A "wild inconsistency" takes place when many — even those attempting to be politically correct — talk about this, according to Peter Sprigg, senior fellow for Policy Studies at the Washington D.C.-based Family Research Council.
"The phenomenon of intersex conditions where people are born with a physical or hormonal abnormality or something which makes their sex characteristics not 100 percent male or 100 percent female, that phenomenon is completely and totally distinct from the transgender phenomenon. And the experts say this," Sprigg said in a Tuesday phone interview with The Christian Post.
He added: "And yet then, when they go about to discuss this issue they will conflate them."
"What they are not pointing out is that the overwhelming majority of people who identify as transgender do not have any intersex condition biologically. They are 100 percent physically, biologically normal males or normal females who psychologically want to be, and psychologically alone desire to be, the opposite of their biological sex."
In an interview with The Wrap Monday, Couric said that timing of the documentary was not pegged to the election of the Trump administration but that she could not "think of a better time for people to get to know Americans in this community who are part of this seismic shift and the way we perceive gender."
But that "seismic shift" is much more than just societal perception of gender.
Sprigg believes that the focus on children, like in National Geographic's recent cover story and in the Couric documentary, is troubling from a medical ethics standpoint.
"There is considerable research showing that vast majority of children who experience gender dysphoria in childhood or experience some kind of gender non-conformity, or express unhappiness with their with their biological sex and so forth. Left to their own devices, the vast majority of those children will not grow up to be transgender. They will end up as adults identifying with their biological sex," he said.

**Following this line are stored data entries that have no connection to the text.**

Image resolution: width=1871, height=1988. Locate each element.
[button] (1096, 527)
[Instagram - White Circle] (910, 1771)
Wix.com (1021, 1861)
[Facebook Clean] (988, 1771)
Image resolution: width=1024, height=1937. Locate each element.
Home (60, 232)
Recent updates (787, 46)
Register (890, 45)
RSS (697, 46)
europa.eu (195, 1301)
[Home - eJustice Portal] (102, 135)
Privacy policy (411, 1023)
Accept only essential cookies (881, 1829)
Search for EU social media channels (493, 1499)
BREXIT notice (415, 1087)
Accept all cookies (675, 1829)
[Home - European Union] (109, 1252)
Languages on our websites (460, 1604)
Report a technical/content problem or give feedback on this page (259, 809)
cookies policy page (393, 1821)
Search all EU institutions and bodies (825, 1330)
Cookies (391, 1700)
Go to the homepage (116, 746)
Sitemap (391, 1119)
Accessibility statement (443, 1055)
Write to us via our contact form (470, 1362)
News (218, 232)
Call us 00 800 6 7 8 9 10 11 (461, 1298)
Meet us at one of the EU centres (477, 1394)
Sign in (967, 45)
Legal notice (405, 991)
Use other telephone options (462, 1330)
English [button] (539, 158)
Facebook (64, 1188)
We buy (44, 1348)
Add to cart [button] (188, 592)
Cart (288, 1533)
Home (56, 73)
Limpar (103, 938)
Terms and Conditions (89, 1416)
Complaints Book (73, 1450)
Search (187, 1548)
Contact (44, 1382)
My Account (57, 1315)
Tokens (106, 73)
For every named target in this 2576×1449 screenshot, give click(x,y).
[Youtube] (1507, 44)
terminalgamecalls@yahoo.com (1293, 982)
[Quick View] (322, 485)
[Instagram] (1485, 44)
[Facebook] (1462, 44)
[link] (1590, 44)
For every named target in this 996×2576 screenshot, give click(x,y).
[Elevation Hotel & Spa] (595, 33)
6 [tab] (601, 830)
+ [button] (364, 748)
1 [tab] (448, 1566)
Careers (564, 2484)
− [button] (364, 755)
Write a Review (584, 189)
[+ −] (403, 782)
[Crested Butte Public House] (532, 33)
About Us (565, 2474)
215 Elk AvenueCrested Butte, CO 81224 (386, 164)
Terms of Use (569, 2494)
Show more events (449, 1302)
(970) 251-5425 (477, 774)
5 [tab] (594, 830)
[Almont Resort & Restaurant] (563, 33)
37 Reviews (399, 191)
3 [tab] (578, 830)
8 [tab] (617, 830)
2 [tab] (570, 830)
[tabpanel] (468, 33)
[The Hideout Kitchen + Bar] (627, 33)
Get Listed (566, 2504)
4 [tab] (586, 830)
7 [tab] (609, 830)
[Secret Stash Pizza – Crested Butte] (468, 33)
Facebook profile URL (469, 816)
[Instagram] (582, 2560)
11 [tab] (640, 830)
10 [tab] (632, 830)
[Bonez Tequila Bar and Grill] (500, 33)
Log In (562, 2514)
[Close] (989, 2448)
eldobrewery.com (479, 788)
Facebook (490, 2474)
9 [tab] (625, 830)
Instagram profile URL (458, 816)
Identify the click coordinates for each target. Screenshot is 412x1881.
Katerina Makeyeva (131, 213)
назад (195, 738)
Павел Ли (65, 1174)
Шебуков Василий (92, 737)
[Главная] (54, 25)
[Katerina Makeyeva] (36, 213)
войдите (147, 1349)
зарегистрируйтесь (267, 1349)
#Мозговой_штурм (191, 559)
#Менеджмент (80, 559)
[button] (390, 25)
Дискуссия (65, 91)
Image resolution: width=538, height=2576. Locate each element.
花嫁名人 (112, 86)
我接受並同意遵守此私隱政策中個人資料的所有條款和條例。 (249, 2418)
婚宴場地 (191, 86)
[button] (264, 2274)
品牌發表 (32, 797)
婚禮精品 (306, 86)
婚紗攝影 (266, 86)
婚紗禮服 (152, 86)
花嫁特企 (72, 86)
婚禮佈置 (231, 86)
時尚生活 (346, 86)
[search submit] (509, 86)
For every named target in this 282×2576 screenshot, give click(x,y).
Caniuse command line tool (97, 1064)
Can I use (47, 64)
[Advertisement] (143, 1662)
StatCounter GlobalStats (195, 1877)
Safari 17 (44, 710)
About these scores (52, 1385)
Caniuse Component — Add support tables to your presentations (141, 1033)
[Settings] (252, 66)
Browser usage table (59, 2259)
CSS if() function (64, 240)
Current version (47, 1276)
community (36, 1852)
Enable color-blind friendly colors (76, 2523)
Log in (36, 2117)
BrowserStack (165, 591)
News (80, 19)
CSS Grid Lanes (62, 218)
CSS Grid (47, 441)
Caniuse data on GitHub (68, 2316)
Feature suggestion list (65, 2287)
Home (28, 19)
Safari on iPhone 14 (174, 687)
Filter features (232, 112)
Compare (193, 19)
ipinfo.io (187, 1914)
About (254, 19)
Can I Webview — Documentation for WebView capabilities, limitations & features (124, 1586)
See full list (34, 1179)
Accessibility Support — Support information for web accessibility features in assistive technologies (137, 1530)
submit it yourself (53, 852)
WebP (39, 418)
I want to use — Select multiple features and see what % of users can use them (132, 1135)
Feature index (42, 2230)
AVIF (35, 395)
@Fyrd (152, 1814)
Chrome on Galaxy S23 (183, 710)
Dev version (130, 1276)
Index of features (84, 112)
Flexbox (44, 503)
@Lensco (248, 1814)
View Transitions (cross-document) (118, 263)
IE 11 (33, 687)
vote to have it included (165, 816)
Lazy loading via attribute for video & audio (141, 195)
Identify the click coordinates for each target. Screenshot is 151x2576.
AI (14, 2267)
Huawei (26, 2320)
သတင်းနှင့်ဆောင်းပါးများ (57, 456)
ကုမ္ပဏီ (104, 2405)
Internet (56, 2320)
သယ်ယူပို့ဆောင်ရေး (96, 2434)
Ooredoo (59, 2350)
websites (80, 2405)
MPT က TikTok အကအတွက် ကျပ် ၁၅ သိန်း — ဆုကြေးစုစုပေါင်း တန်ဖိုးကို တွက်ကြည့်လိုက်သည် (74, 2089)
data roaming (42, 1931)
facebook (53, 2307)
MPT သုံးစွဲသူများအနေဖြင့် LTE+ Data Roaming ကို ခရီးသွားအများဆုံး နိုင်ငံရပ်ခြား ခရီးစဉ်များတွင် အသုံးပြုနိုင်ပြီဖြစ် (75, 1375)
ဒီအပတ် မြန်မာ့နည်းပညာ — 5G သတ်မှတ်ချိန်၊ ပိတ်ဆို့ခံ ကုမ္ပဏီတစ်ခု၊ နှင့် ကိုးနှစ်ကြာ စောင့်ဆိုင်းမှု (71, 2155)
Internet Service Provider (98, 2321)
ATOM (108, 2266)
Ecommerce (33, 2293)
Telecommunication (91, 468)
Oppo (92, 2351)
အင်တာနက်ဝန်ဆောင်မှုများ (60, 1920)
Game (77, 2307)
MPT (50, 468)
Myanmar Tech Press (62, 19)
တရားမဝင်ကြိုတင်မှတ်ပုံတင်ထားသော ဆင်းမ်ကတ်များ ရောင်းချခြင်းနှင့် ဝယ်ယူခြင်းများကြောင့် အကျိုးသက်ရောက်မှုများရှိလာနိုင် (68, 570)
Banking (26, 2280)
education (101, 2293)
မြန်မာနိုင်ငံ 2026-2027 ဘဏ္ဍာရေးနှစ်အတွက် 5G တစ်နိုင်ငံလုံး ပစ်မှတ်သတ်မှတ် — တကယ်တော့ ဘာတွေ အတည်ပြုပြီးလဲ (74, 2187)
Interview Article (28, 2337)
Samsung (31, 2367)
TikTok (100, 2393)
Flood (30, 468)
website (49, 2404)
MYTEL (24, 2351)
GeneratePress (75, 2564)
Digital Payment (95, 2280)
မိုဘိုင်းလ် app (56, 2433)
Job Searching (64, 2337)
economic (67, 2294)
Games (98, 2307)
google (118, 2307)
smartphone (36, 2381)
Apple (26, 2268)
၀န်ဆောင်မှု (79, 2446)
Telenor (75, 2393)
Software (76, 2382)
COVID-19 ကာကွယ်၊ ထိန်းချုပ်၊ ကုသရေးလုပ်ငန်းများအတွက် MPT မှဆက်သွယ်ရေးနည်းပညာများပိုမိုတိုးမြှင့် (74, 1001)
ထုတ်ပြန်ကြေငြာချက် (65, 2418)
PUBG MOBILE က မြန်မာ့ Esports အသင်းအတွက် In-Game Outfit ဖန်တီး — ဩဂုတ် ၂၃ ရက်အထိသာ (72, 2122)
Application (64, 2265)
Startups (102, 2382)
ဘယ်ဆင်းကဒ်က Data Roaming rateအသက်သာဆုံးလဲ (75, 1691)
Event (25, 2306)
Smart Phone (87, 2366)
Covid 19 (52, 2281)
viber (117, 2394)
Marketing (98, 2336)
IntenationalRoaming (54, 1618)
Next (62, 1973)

Even if one believes in the idea of the possibility of changing genders, he said, people ought to agree that children are in no place to make these kinds of life-altering decisions.
Walt Heyer, who underwent gender reassignment surgery and lived as "Laura" for 17 years but then transitioned back to his original gender, noted Jan. 17 in The Federalist, that as he has studied gender reassignment dissatisfaction over the past decade he has "become convinced that the current treatment protocol of hormones and gender reassignment surgery ignores underlying problems."
Those issues, he says, "go much deeper than a change of gender persona can reach or resolve."
"Too many U.S. medical practitioners direct all gender-distressed people toward the extreme measures of conforming the body to the mind, rather than exploring the psychological issues that lie beneath the feelings. Underestimating the level of dissatisfaction with gender change lulls lawmakers, medical personnel, and the patients themselves into experimenting with people's lives and making public policy based on a lie. It encourages an attitude of 'There's no harm in trying,' which is false," Heyer asserted.
In the documentary, Couric speaks in a group setting with several university students who identify as trans where they introduce themselves with their preferred pronouns. One person explained why he uses the pronouns "they, them, and theirs" for himself.
"People are always saying 'Oh but they is a plural pronoun, how can I refer to a single person that way?' But in my head I think 'Well, I am plural. I contain multitudes. I am vast,'" he told Couric.
Sprigg told CP that whereas with homosexuality, people often take a more libertarian attitude and say "Oh, well, I don't care what people do in the privacy of their bedroom," the transgender movement is by definition coercive about what people do not do in private but in public.
"And it is not just about being free to do what they want but about demanding everyone else affirm that," he said, noting how it stifles free speech.
"If I am required by some kind of speech code at a university or somewhere, to refer to someone as a 'she' or 'her' whom I know to have been born biologically a male and I happen to believe that maleness or femaleness are biological characteristics primarily and not psychological characteristics, then I am being ordered to lie. I am being ordered to use statements that I believe to be falsehoods.
"I can't think of anything more totalitarian than that. It's almost out of a dystopian novel, like '1984' or 'Brave New World,'" he concluded.